#  > Geral >  > Segurança >  >  Identificar IP

## luizhumberto

Como identificar qual ip da rede, tá abrindo mais conexões e baixando arquivos, pois determinados horários minha net tá com um delay mto alto, ja usei o snifft, iptraf mas não não consegui identificar relamente qual o ip que tá consumindo muita a banda.
Obrigado

----------


## nod3vic3

> Como identificar qual ip da rede, tá abrindo mais conexões e baixando arquivos, pois determinados horários minha net tá com um delay mto alto, ja usei o snifft, iptraf mas não não consegui identificar relamente qual o ip que tá consumindo muita a banda.
> Obrigado


Já tentou usar o ntop?

----------


## luizhumberto

Tive problemas ao instalar, uso o debian.

----------


## drcfilho

eu acho que o iptraf faz isso.. mas num sei lhe dizer como usar os filtros.. pq toda vida eu procuro um bom material e não encontro... mas pesquizando aqui no forum mesmo vejo que muitos usam o iptraf.

----------


## pssgyn

Amigo, eu também uso o iptraf e no /etc/hosts eu coloquei todos os ip's de cada máquina com o respectivo nome de cada usuário.
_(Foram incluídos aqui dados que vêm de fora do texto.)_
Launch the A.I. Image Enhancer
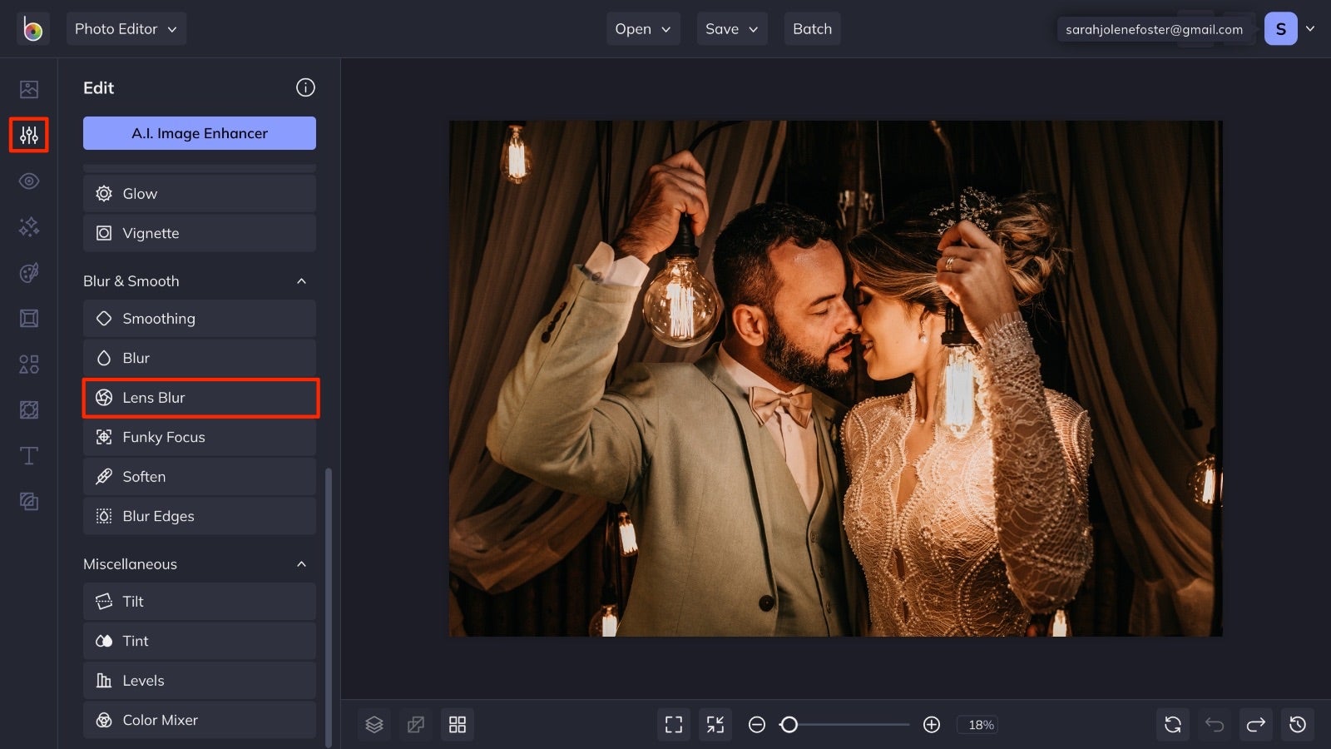Image resolution: width=1331 pixels, height=749 pixels. [x=199, y=132]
Quando acesso o iptraf vejo qual o ip está com mais atividade. Aí vou no /etc/hosts e vejo quem é o usuário. Normalmente a gente vai no usuário e conversa com ele. Se ele insistir em continuar, nós barramos ele pelo squid. A nossa rede tem cerca de 60 usuários.
Não sei se te ajudei ........ um abraço ...... :good:  :Wink:

----------